Nonostante siano trascorsi ormai 5 anni dall’entrata in vigore della legge 3/2012 sulla crisi da sovraindebitamento, poco o nulla si muove nei tribunali, con la conseguenza che non vengono prodotti gli effetti sperati dalla norma: trovare un rimedio alle situazioni di sovraindebitamento dei debitori civili, o per gli imprenditori sotto soglia di fallibilità, con l’obiettivo dichiarato dalla norma di raggiungere un accordo con i creditori, o accedere all’istituto della esdebitazione passando per la liquidazione del patrimonio.

Per ciò che riguarda la mia esperienza svolta innanzi ai Tribunali di Roma, Civitavecchia, Viterbo, Tivoli e Grosseto, oggi i Tribunali ancora non sono preparati a seguire una procedura univoca per le richieste dei debitori civili. Gli Occ (organismi di composizione della crisi) sono formati da professionisti che per la maggior parte non ha idea quale sia la competenza del ruolo investito. Il quadro prospettato si ripercuote anche sui quei pochi provvedimento incardinati con competenza, tra i quali, non per presunzione, vorrei inserire i procedimenti promossi dal mio studio.

In estrema sintesi la norma in questione avrebbe concesso la possibilità ai debitori di trovare un accordo o liquidare il patrimonio per saldare i debiti e poter ripartire (fresh start) seguendo lo spirito giuridico americano. È evidente la modifica culturale espressa dalla norma nel nostro ordinamento, che fino a qualche anno fa impediva agli imprenditori falliti anche di ritirare la posta. In pratica, le ambizioni espresse dalla norma, poi riprese da una raccomandazione della Commissione europea del 12 marzo 2014 (articoli
30-36), e da ultimo dalla legge delega della riforma della legge fallimentare, vengono sistematiche disattese sulla base di motivazioni decisamente creative e contrarie alla norma stessa.

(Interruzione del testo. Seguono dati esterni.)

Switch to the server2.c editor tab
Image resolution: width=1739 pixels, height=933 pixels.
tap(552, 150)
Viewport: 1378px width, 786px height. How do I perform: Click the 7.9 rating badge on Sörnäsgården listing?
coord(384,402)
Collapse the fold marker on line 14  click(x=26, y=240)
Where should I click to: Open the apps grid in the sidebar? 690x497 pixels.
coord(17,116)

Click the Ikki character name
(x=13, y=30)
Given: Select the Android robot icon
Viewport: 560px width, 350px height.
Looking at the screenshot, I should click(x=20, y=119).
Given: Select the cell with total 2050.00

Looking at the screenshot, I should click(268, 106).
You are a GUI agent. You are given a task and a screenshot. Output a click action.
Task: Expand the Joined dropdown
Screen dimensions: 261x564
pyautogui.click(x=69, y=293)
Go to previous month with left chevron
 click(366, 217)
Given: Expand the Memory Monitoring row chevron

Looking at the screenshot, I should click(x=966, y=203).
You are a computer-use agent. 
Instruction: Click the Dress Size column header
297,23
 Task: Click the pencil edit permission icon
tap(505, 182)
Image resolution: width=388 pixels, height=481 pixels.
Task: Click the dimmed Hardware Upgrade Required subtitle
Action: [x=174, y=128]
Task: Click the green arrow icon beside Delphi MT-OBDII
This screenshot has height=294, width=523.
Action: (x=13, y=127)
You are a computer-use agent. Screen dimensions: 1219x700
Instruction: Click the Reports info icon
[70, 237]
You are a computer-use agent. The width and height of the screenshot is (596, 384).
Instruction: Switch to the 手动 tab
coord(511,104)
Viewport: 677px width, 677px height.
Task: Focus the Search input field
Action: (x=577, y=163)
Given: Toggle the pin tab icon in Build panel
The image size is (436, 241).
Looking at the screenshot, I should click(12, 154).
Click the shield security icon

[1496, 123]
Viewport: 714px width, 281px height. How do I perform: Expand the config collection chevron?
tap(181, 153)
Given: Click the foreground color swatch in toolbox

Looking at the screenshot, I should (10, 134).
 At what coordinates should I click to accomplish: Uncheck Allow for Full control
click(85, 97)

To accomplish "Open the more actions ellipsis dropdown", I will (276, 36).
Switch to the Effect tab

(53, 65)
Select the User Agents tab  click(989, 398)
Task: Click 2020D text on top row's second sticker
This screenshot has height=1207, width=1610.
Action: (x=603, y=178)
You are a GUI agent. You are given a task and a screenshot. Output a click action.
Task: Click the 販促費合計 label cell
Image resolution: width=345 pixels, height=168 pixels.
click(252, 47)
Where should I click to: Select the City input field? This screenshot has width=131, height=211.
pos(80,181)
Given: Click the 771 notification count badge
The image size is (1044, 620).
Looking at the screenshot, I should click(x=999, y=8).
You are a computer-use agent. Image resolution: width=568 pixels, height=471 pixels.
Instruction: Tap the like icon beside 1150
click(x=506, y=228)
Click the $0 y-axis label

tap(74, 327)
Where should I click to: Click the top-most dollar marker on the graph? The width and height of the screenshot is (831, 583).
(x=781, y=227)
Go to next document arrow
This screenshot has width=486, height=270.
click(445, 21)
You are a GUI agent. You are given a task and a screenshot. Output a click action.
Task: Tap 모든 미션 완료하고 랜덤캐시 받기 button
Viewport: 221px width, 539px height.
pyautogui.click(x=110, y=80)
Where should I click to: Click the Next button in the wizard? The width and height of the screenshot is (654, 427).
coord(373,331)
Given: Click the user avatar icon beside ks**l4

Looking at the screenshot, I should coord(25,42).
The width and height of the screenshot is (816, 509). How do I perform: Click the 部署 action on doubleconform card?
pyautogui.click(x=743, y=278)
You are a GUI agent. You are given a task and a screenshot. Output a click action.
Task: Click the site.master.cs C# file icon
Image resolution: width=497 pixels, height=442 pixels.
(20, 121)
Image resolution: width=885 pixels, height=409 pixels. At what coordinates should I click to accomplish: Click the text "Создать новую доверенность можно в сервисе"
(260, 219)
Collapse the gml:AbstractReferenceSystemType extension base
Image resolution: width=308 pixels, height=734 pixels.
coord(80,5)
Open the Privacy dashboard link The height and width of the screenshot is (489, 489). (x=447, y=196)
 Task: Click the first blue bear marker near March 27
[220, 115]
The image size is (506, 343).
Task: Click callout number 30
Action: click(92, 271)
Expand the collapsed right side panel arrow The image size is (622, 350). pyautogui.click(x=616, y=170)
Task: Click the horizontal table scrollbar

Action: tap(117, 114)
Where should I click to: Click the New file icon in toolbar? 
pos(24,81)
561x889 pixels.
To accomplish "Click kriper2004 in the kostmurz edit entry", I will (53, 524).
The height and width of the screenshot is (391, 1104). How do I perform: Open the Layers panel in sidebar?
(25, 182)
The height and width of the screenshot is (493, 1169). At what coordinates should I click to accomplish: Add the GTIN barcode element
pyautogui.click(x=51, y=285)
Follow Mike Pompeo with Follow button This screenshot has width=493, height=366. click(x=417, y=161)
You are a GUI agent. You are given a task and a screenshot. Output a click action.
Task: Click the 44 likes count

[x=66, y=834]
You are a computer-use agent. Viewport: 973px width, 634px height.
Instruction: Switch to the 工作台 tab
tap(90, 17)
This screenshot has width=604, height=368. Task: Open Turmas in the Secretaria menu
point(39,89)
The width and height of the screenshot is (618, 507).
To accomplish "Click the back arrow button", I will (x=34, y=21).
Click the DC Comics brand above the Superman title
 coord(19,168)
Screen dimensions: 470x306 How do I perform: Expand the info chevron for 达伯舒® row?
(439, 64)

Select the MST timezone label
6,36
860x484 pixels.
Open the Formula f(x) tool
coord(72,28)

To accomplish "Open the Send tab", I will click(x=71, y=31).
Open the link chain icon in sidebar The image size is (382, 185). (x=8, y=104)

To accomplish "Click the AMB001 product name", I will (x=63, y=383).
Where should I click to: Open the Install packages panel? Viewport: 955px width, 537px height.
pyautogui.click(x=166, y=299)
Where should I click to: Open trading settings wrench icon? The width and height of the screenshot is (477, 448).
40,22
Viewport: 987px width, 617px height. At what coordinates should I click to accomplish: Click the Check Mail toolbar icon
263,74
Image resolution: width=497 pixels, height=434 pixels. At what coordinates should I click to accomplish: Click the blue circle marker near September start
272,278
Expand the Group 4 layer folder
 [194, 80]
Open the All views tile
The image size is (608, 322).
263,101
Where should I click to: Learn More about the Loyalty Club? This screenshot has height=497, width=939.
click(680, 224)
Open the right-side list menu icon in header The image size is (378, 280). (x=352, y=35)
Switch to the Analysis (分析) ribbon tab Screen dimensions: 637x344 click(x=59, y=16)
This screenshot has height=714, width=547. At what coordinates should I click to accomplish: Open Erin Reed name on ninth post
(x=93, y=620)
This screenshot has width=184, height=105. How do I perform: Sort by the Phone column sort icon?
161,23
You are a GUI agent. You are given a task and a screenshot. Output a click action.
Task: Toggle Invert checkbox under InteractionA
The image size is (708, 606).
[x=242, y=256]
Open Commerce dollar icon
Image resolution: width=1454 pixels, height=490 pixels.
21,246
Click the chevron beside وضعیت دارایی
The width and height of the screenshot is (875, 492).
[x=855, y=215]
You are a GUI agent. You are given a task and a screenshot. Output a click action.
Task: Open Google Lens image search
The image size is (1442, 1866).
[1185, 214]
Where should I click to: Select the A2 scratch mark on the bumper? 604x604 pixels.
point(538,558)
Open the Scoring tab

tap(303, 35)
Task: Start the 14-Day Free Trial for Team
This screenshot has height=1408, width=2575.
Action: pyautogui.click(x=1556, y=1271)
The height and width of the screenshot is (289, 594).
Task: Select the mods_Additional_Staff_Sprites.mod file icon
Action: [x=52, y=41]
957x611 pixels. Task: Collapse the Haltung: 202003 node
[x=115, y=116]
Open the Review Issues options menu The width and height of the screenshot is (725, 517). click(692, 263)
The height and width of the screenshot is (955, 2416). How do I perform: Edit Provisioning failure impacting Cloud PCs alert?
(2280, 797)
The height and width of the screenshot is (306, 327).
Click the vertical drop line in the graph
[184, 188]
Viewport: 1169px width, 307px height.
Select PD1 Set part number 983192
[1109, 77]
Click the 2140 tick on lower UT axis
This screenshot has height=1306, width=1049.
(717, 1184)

Mi riferisco a molti Tribunali, anzi direi ormai tutti, che escludono il dilazionamento dei crediti privilegiati per un periodo superiore all’anno. Non vedo come possa essere escluso una rinegoziazione dei crediti scaduti, se l’obiettivo della norma è prevedere un accordo dei creditori in qualsiasi forma, anche con l’impiego di crediti futuri. È evidente la negazione di giustizia, ove si concede la possibilità ad un debitore cronico di risolvere il problema, a condizione che paghi tutti i crediti privilegiati integralmente ed al massimo entro un anno. Ho tentato di impugnare le ordinanze ed ho ricevuto altrettante ordinanza creative di rigetto, nonostante ci sia giurisprudenza recente della Cassazione in tema di concordato preventivo, che è lo strumento in vigore più simile al procedimento in questione, le quali norme sono applicabili per analogia (Cassazione 10112/2014, 26328/2016, 26989/2016), che sostiene il mio punto vista.

Della legge sulla crisi da sovraindebitamento ne ha parlato nel 2016 la trasmissione televisiva «Report», evidenziando le possibilità dichiarate dalla norma, ma che allo stato vengono sistematicamente negate.

Ritengo che tale negazione di giustizia, non vedo altri termini per esprimere gli effetti delle ordinanza dei tribunali, siano causati dal retaggio culturale legato agli effetti del vecchio fallimento, che vedevano il fallito senza speranza, senza diritti e senza futuro. Oggi la norma richiamata nasce con un nuovo spirito che si sta facendo strada anche nel nostro ordinamento, ma temo che i tribunali non riescono ad affrancarsi dalla vecchia cultura, cosicché continueremo a chiedere giustizia e continueranno a negarcela.